▶ _EXERCISE BRIEF_
Copy every one of the following records, keeping each line identical to how it appears.

▶ _AVAILABLE RECORDS_
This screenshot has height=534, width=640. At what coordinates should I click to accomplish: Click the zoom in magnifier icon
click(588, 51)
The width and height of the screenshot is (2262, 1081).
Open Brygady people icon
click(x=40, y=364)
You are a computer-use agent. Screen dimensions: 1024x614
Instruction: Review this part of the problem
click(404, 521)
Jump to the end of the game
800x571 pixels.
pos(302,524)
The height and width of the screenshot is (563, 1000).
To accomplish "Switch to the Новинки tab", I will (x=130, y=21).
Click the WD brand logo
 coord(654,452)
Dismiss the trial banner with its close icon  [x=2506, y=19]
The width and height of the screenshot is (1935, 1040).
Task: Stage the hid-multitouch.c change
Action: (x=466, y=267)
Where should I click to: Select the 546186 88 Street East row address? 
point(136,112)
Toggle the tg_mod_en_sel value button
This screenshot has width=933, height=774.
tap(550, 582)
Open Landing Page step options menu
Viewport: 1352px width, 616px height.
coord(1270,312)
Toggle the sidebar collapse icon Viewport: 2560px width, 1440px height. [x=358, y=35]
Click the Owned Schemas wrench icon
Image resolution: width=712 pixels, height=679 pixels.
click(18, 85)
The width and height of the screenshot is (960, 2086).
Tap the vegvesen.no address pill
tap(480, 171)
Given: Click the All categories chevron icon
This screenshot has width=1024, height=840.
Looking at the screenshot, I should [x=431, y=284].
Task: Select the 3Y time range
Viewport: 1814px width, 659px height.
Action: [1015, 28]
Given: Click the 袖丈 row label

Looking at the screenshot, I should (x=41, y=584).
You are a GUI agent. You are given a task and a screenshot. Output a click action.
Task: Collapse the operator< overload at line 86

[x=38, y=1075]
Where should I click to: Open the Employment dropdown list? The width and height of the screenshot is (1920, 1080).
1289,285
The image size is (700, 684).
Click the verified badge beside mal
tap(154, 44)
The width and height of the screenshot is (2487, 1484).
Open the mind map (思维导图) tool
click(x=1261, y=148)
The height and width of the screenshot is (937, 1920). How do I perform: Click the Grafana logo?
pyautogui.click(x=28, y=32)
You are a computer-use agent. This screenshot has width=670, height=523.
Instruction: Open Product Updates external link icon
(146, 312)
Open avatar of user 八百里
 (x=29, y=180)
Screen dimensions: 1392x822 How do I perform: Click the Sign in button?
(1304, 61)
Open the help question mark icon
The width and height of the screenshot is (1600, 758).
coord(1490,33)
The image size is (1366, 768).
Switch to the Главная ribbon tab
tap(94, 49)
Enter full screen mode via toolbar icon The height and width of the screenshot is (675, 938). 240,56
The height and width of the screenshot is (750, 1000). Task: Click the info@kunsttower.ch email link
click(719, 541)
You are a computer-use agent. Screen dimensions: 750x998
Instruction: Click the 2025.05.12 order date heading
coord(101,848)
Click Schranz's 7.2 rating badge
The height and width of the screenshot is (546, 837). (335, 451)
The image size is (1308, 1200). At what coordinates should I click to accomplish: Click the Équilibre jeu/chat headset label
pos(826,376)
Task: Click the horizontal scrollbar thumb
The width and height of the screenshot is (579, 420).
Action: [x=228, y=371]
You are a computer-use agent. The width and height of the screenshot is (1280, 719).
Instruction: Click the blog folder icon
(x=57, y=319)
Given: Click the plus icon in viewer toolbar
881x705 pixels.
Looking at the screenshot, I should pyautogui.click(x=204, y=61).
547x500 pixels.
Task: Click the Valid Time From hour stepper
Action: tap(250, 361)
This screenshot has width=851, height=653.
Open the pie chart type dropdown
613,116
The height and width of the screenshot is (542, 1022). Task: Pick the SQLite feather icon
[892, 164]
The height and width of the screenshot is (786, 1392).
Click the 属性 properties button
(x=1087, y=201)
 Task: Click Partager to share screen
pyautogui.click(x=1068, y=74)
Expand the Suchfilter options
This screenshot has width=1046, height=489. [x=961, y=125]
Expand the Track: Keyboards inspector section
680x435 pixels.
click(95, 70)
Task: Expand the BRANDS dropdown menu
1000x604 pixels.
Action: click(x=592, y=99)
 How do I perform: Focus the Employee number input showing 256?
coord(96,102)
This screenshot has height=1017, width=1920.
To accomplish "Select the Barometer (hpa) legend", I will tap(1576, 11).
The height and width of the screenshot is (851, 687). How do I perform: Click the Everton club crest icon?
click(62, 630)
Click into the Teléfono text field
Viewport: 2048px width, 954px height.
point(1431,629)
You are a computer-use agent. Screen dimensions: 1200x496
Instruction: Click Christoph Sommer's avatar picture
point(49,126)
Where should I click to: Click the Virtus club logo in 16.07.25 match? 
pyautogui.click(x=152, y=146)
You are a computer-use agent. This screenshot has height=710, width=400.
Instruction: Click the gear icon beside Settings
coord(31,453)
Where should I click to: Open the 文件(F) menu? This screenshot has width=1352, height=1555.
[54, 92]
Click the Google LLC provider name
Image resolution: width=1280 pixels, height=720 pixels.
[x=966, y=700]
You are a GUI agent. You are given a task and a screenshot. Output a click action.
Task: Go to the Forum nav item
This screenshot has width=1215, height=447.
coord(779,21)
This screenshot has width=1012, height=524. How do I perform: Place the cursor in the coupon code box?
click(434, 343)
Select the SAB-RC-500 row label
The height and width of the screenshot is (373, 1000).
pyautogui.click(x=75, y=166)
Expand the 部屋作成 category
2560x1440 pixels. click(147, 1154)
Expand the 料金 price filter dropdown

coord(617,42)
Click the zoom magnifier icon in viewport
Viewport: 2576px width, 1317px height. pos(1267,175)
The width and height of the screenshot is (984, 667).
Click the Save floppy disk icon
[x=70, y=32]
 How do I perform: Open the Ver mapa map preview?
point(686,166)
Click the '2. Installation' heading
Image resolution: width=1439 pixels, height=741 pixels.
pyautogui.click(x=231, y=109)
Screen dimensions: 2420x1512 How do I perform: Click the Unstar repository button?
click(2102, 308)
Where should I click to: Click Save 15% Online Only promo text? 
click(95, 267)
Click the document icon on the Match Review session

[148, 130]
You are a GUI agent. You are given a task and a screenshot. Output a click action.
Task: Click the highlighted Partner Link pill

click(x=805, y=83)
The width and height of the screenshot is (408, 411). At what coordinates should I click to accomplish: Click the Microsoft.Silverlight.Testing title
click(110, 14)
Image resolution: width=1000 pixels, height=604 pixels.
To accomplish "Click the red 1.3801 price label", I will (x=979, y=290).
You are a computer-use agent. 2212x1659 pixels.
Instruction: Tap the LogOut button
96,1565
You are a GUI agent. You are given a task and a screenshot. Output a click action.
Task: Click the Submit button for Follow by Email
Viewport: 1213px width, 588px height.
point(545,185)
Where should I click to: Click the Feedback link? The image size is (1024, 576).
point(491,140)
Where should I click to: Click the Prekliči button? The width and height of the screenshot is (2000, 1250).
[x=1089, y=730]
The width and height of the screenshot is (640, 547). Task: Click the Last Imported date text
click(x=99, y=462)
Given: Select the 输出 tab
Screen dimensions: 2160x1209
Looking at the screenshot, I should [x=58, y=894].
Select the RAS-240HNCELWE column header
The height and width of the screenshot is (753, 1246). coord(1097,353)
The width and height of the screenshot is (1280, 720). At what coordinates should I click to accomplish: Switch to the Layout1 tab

▶ _EXPECTED ANSWER_
This screenshot has height=534, width=640. At what coordinates should I click to accomplish: Click the zoom in magnifier icon
click(588, 51)
The width and height of the screenshot is (2262, 1081).
Open Brygady people icon
click(x=40, y=364)
You are a computer-use agent. Screen dimensions: 1024x614
Instruction: Review this part of the problem
click(404, 521)
Jump to the end of the game
800x571 pixels.
pos(302,524)
The height and width of the screenshot is (563, 1000).
To accomplish "Switch to the Новинки tab", I will (x=130, y=21).
Click the WD brand logo
 coord(654,452)
Dismiss the trial banner with its close icon  [x=2506, y=19]
The width and height of the screenshot is (1935, 1040).
Task: Stage the hid-multitouch.c change
Action: (x=466, y=267)
Where should I click to: Select the 546186 88 Street East row address? 
point(136,112)
Toggle the tg_mod_en_sel value button
This screenshot has width=933, height=774.
tap(550, 582)
Open Landing Page step options menu
Viewport: 1352px width, 616px height.
coord(1270,312)
Toggle the sidebar collapse icon Viewport: 2560px width, 1440px height. [x=358, y=35]
Click the Owned Schemas wrench icon
Image resolution: width=712 pixels, height=679 pixels.
click(18, 85)
The width and height of the screenshot is (960, 2086).
Tap the vegvesen.no address pill
tap(480, 171)
Given: Click the All categories chevron icon
This screenshot has width=1024, height=840.
Looking at the screenshot, I should [x=431, y=284].
Task: Select the 3Y time range
Viewport: 1814px width, 659px height.
Action: [1015, 28]
Given: Click the 袖丈 row label

Looking at the screenshot, I should (x=41, y=584).
You are a GUI agent. You are given a task and a screenshot. Output a click action.
Task: Collapse the operator< overload at line 86

[x=38, y=1075]
Where should I click to: Open the Employment dropdown list? The width and height of the screenshot is (1920, 1080).
1289,285
The image size is (700, 684).
Click the verified badge beside mal
tap(154, 44)
The width and height of the screenshot is (2487, 1484).
Open the mind map (思维导图) tool
click(x=1261, y=148)
The height and width of the screenshot is (937, 1920). How do I perform: Click the Grafana logo?
pyautogui.click(x=28, y=32)
You are a computer-use agent. This screenshot has width=670, height=523.
Instruction: Open Product Updates external link icon
(146, 312)
Open avatar of user 八百里
 (x=29, y=180)
Screen dimensions: 1392x822 How do I perform: Click the Sign in button?
(1304, 61)
Open the help question mark icon
The width and height of the screenshot is (1600, 758).
coord(1490,33)
The image size is (1366, 768).
Switch to the Главная ribbon tab
tap(94, 49)
Enter full screen mode via toolbar icon The height and width of the screenshot is (675, 938). 240,56
The height and width of the screenshot is (750, 1000). Task: Click the info@kunsttower.ch email link
click(719, 541)
You are a computer-use agent. Screen dimensions: 750x998
Instruction: Click the 2025.05.12 order date heading
coord(101,848)
Click Schranz's 7.2 rating badge
The height and width of the screenshot is (546, 837). (335, 451)
The image size is (1308, 1200). At what coordinates should I click to accomplish: Click the Équilibre jeu/chat headset label
pos(826,376)
Task: Click the horizontal scrollbar thumb
The width and height of the screenshot is (579, 420).
Action: [x=228, y=371]
You are a computer-use agent. The width and height of the screenshot is (1280, 719).
Instruction: Click the blog folder icon
(x=57, y=319)
Given: Click the plus icon in viewer toolbar
881x705 pixels.
Looking at the screenshot, I should pyautogui.click(x=204, y=61).
547x500 pixels.
Task: Click the Valid Time From hour stepper
Action: tap(250, 361)
This screenshot has width=851, height=653.
Open the pie chart type dropdown
613,116
The height and width of the screenshot is (542, 1022). Task: Pick the SQLite feather icon
[892, 164]
The height and width of the screenshot is (786, 1392).
Click the 属性 properties button
(x=1087, y=201)
 Task: Click Partager to share screen
pyautogui.click(x=1068, y=74)
Expand the Suchfilter options
This screenshot has width=1046, height=489. [x=961, y=125]
Expand the Track: Keyboards inspector section
680x435 pixels.
click(95, 70)
Task: Expand the BRANDS dropdown menu
1000x604 pixels.
Action: click(x=592, y=99)
 How do I perform: Focus the Employee number input showing 256?
coord(96,102)
This screenshot has height=1017, width=1920.
To accomplish "Select the Barometer (hpa) legend", I will tap(1576, 11).
The height and width of the screenshot is (851, 687). How do I perform: Click the Everton club crest icon?
click(62, 630)
Click into the Teléfono text field
Viewport: 2048px width, 954px height.
point(1431,629)
You are a computer-use agent. Screen dimensions: 1200x496
Instruction: Click Christoph Sommer's avatar picture
point(49,126)
Where should I click to: Click the Virtus club logo in 16.07.25 match? 
pyautogui.click(x=152, y=146)
You are a computer-use agent. This screenshot has height=710, width=400.
Instruction: Click the gear icon beside Settings
coord(31,453)
Where should I click to: Open the 文件(F) menu? This screenshot has width=1352, height=1555.
[54, 92]
Click the Google LLC provider name
Image resolution: width=1280 pixels, height=720 pixels.
[x=966, y=700]
You are a GUI agent. You are given a task and a screenshot. Output a click action.
Task: Go to the Forum nav item
This screenshot has width=1215, height=447.
coord(779,21)
This screenshot has width=1012, height=524. How do I perform: Place the cursor in the coupon code box?
click(434, 343)
Select the SAB-RC-500 row label
The height and width of the screenshot is (373, 1000).
pyautogui.click(x=75, y=166)
Expand the 部屋作成 category
2560x1440 pixels. click(147, 1154)
Expand the 料金 price filter dropdown

coord(617,42)
Click the zoom magnifier icon in viewport
Viewport: 2576px width, 1317px height. pos(1267,175)
The width and height of the screenshot is (984, 667).
Click the Save floppy disk icon
[x=70, y=32]
 How do I perform: Open the Ver mapa map preview?
point(686,166)
Click the '2. Installation' heading
Image resolution: width=1439 pixels, height=741 pixels.
pyautogui.click(x=231, y=109)
Screen dimensions: 2420x1512 How do I perform: Click the Unstar repository button?
click(2102, 308)
Where should I click to: Click Save 15% Online Only promo text? 
click(95, 267)
Click the document icon on the Match Review session

[148, 130]
You are a GUI agent. You are given a task and a screenshot. Output a click action.
Task: Click the highlighted Partner Link pill

click(x=805, y=83)
The width and height of the screenshot is (408, 411). At what coordinates should I click to accomplish: Click the Microsoft.Silverlight.Testing title
click(110, 14)
Image resolution: width=1000 pixels, height=604 pixels.
To accomplish "Click the red 1.3801 price label", I will (x=979, y=290).
You are a computer-use agent. 2212x1659 pixels.
Instruction: Tap the LogOut button
96,1565
You are a GUI agent. You are given a task and a screenshot. Output a click action.
Task: Click the Submit button for Follow by Email
Viewport: 1213px width, 588px height.
point(545,185)
Where should I click to: Click the Feedback link? The image size is (1024, 576).
point(491,140)
Where should I click to: Click the Prekliči button? The width and height of the screenshot is (2000, 1250).
[x=1089, y=730]
The width and height of the screenshot is (640, 547). Task: Click the Last Imported date text
click(x=99, y=462)
Given: Select the 输出 tab
Screen dimensions: 2160x1209
Looking at the screenshot, I should [x=58, y=894].
Select the RAS-240HNCELWE column header
The height and width of the screenshot is (753, 1246). coord(1097,353)
The width and height of the screenshot is (1280, 720). At what coordinates should I click to accomplish: Switch to the Layout1 tab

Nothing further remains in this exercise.